Si les industriels de l’amiante ont tant prospéré, c’est qu’ils ont formé un puissant lobby. En 1982, ils se rassemblent avec nombre de scientifiques, syndicats (sauf FO) et représentants du gouvernement au sein du Comité permanent amiante (CPA), une organisation sans valeur juridique financée par les industries. Officiellement, ce n’est qu’un lieu de dialogue entre acteurs influents. Officieusement, il tend à préserver les intérêts des industriels du secteur en semant le doute sur le caractère nocif de l’amiante et en retardant le plus possible son interdiction. L’organisation a obtenu un quasi-monopole en matière d’expertise sur l’amiante, profitant de ce qu’aucune structure officielle n’ait été chargée du dossier.

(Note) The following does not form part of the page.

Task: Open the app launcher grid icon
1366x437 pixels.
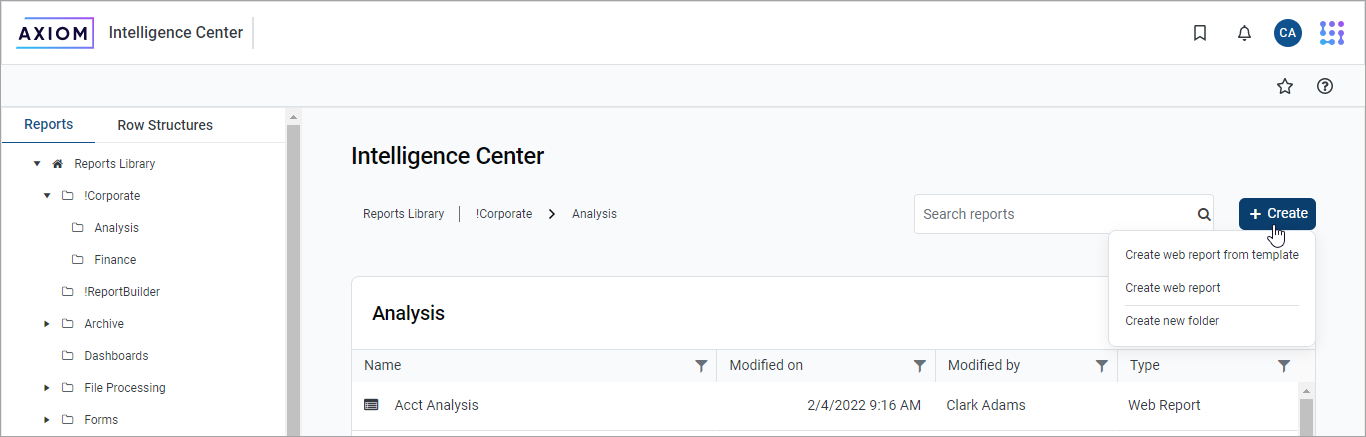Action: (x=1332, y=33)
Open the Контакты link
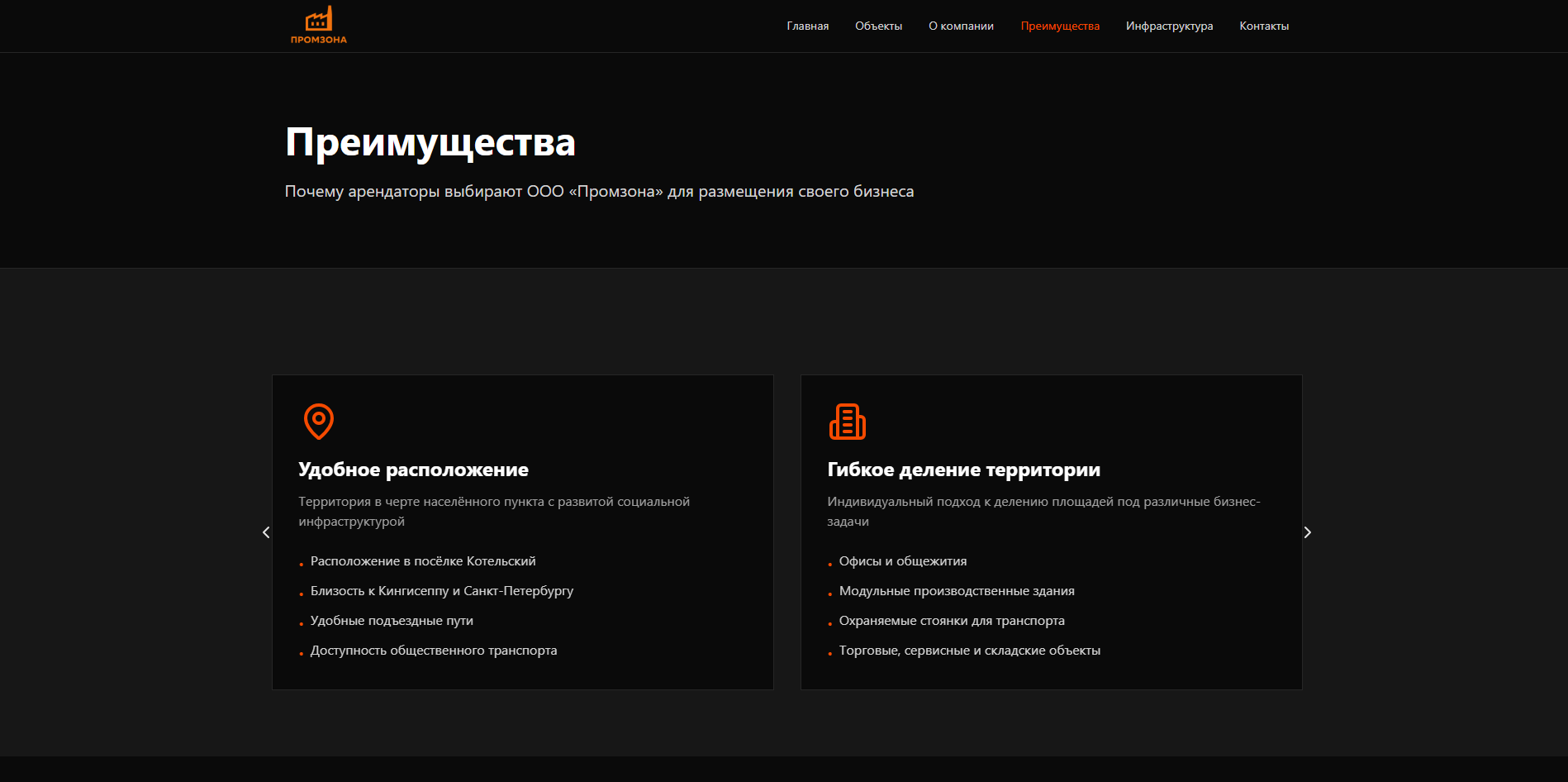 1263,26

En janvier 2012, quatre membres du comité sont mis en examen par Marie-Odile Bertella-Geffroy pour « homicides et blessures involontaires ». Parmi eux, Dominique Moyen, fondateur du CPA et ancien directeur général de l’Institut national de recherche et de sécurité, association chargée de la prévention des maladies professionnelles et accidents du travail. Ces mises en examen alimentent l’espoir que se tienne un jour un procès pénal en France. Mais l’éventuelle destitution de la juge en charge du dossier ne fait que retarder sa mise en œuvre.